Python initially had no support for Unicode. If you don't know what exactly Unicode is, it's a standard that assigns numbers to basically all characters of all writing systems of the world, not just English letters like ASCII does. Although almost all versions of Python 2 have some Unicode support, the default str type and "strings" don't support Unicode for compatibility reasons.
A single character in a str is one byte, a number from 0 to 255. This is enough if you're just working with ASCII letters and maybe some other Latin letters, but not enough to fully support Unicode. This means that if you type e. g. a Japanese character in a string, it is stored in multiple bytes. Python thinks that 1 byte is 1 character, so it reads one Japanese character as multiple characters.
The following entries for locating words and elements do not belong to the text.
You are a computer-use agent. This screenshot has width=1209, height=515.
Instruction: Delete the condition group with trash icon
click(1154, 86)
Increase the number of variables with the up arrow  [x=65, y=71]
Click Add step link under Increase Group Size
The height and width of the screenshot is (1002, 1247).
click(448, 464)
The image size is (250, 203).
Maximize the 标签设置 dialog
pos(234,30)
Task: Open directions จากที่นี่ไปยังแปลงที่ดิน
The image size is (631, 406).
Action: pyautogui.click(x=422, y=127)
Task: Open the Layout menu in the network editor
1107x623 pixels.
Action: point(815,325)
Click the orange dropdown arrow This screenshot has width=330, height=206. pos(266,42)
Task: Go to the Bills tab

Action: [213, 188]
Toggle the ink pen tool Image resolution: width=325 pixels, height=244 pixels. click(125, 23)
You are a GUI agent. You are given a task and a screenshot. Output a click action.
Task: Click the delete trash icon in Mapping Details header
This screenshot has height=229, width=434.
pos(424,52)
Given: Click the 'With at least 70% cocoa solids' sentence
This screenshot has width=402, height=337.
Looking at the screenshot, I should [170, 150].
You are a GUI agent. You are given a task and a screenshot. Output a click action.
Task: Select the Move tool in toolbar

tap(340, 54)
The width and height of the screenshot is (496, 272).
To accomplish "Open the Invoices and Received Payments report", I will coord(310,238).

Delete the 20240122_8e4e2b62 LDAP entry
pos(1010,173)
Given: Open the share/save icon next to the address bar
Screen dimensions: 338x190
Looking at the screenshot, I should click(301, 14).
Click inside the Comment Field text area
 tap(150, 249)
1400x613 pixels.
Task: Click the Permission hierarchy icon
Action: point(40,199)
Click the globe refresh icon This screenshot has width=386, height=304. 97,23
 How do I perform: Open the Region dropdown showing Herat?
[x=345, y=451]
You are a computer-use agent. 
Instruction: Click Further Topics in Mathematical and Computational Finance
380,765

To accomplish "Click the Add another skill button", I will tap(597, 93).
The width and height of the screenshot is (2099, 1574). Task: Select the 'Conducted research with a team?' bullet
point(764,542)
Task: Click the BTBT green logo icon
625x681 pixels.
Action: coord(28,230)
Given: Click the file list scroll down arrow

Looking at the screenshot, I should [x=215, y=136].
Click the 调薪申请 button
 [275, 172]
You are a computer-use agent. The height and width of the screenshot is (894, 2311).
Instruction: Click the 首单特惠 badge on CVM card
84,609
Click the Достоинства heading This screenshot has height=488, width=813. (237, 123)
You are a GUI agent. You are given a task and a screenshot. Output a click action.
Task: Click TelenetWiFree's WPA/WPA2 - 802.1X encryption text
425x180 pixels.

The re module gets this string and treats the bytes of your Japanese character as multiple characters, and this is where things go wrong.
If you want to properly use non-ASCII characters in your strings, there are a few things you need to change in your code:
- Add the comment
# -*- coding: utf-8 -*- as the first line of your program. This line tells Python what encoding the file uses, i. e. how non-ASCII characters are stored. UTF-8 is an encoding that is compatible with ASCII, but can also encode any Unicode character. It's also what the Pythonista editor uses by default.
- Add the prefix
u before every string literal, e. g. "this is a string" becomes u"this is a string". This makes the string a Unicode string, which properly supports all Unicode characters.
- Instead of converting objects to
str if you want to convert them to text, convert them to unicode. For example str(mylist) becomes unicode(mylist). The output might look the same, but it is now a Unicode string.
(Python 3 has much better Unicode support, but Pythonista still uses Python 2, and switching to Python 3 would be a lot of work and would break user code.)